— Begin —

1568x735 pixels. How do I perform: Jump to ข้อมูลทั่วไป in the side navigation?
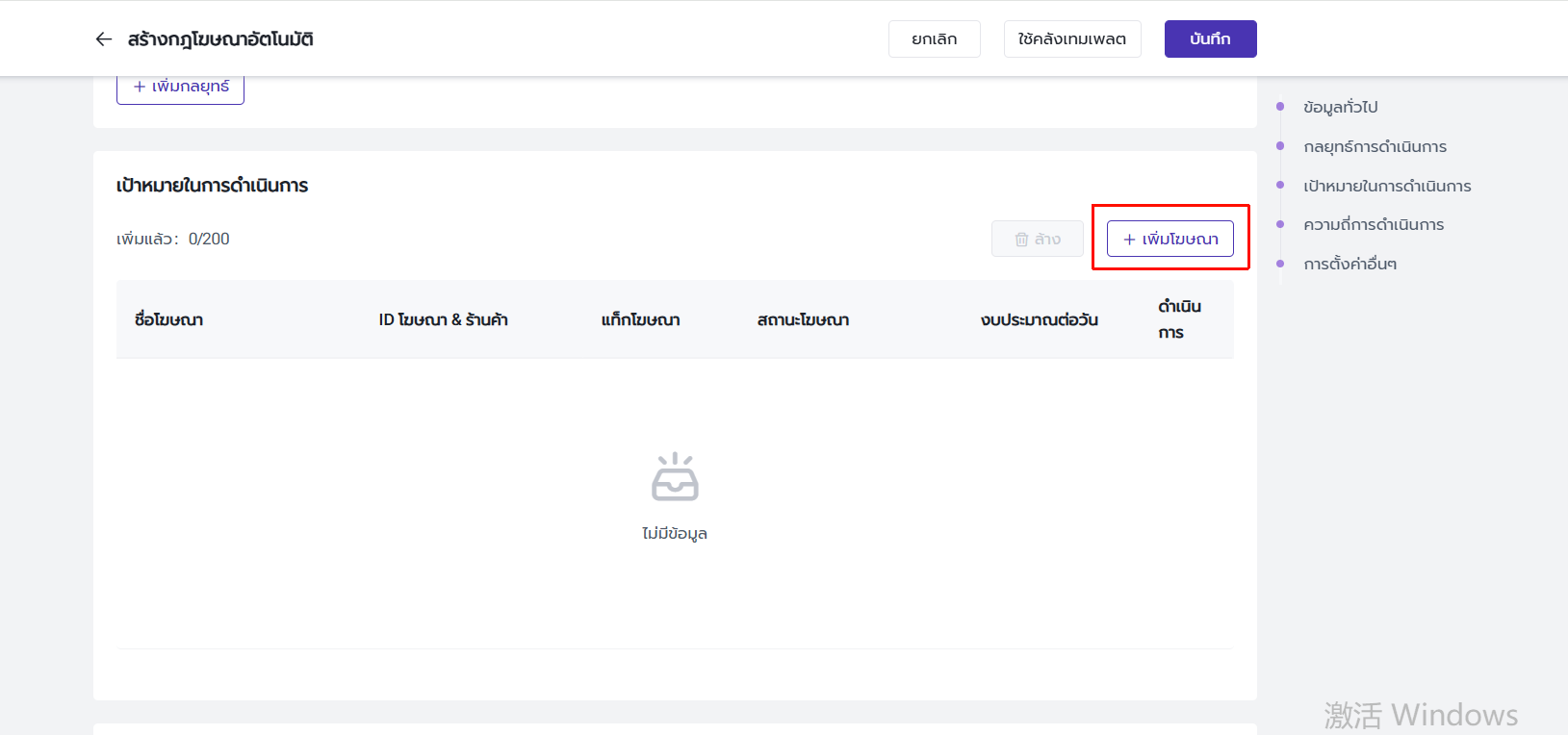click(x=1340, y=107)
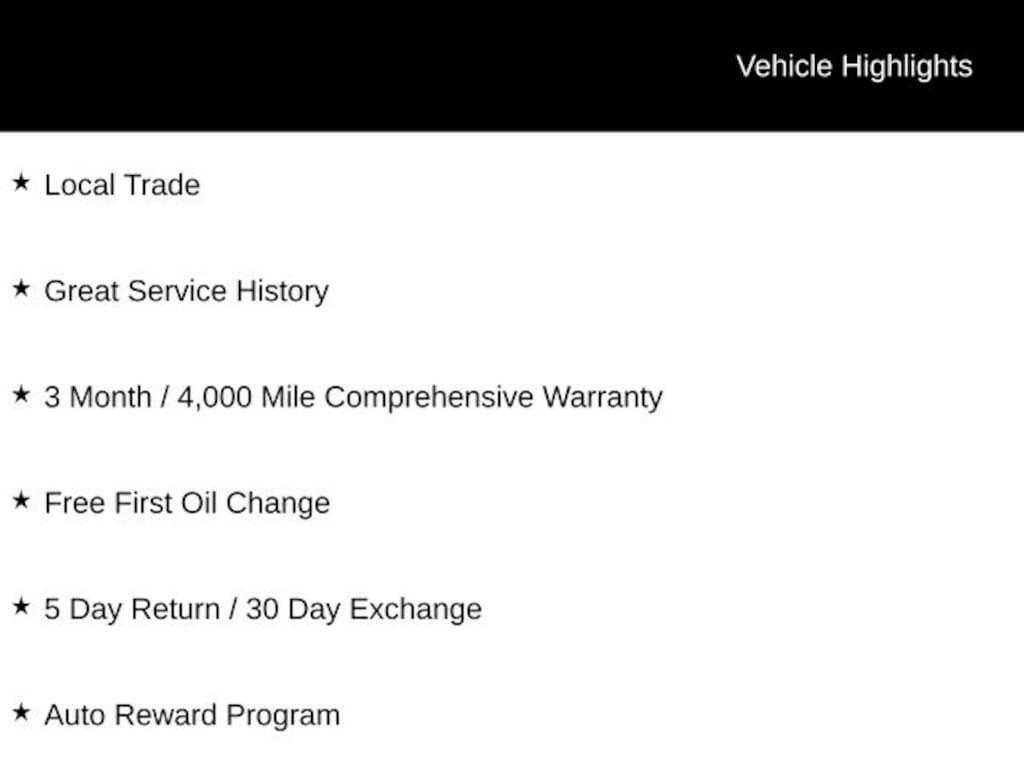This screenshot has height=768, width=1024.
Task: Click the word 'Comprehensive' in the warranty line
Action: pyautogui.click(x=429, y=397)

— End —
— Begin —

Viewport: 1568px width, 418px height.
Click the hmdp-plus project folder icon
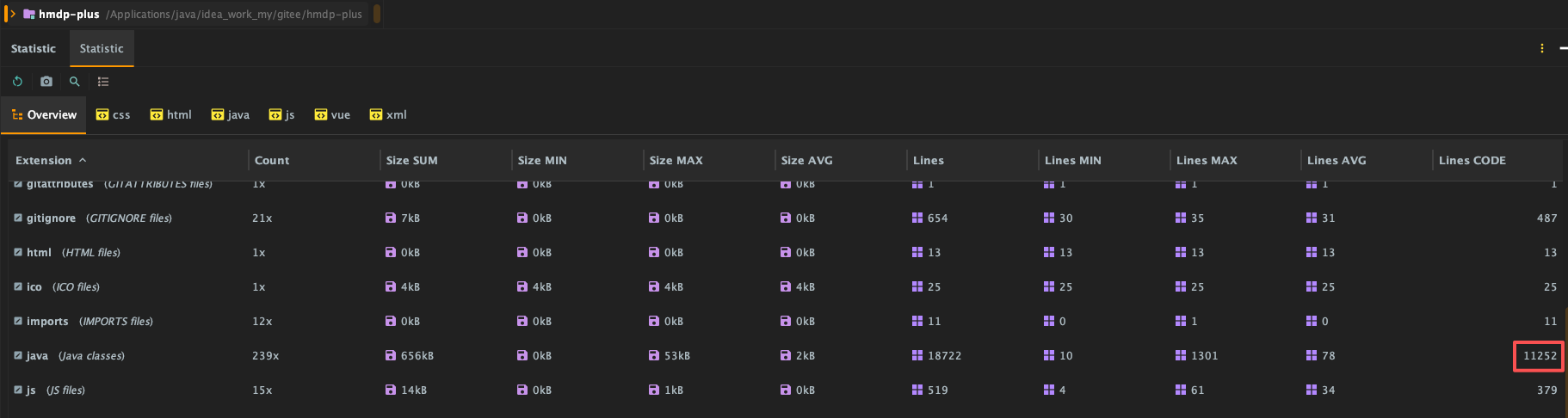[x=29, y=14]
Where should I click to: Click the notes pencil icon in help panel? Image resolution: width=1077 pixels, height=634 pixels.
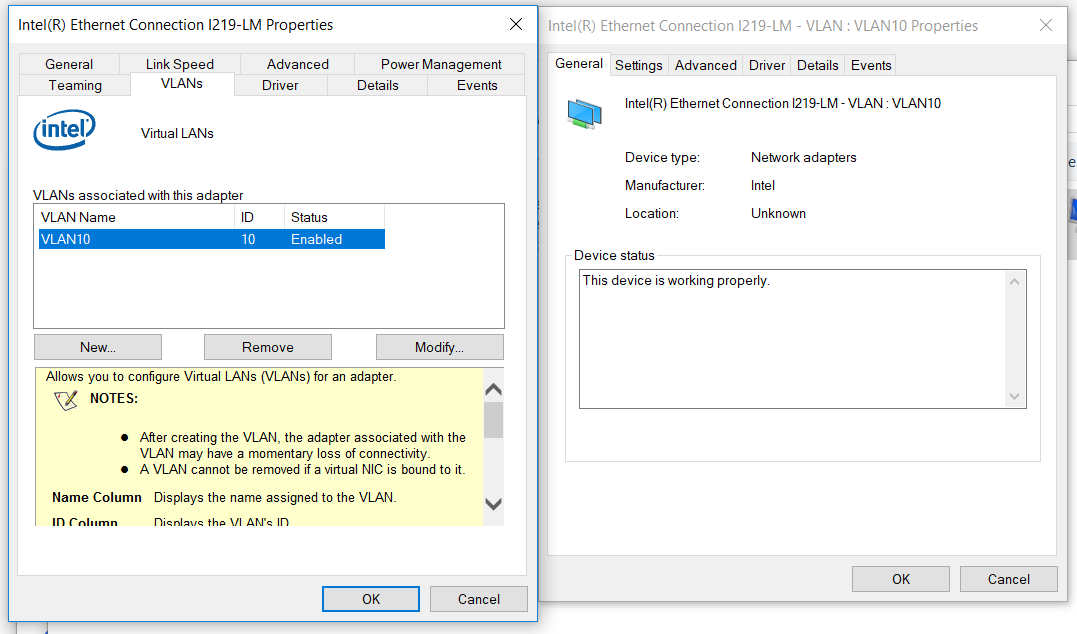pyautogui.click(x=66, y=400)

— End —

**TO DO**
Reproduce word for word the part of the records that opens with the line containing "1568x735 pixels. How" and closes with the line containing "Action: pyautogui.click(x=429, y=397)", both lines included, leaving out the pictures.

**RESPONSE TO THIS TASK**
1568x735 pixels. How do I perform: Jump to ข้อมูลทั่วไป in the side navigation?
click(x=1340, y=107)
This screenshot has height=768, width=1024.
Task: Click the word 'Comprehensive' in the warranty line
Action: pyautogui.click(x=429, y=397)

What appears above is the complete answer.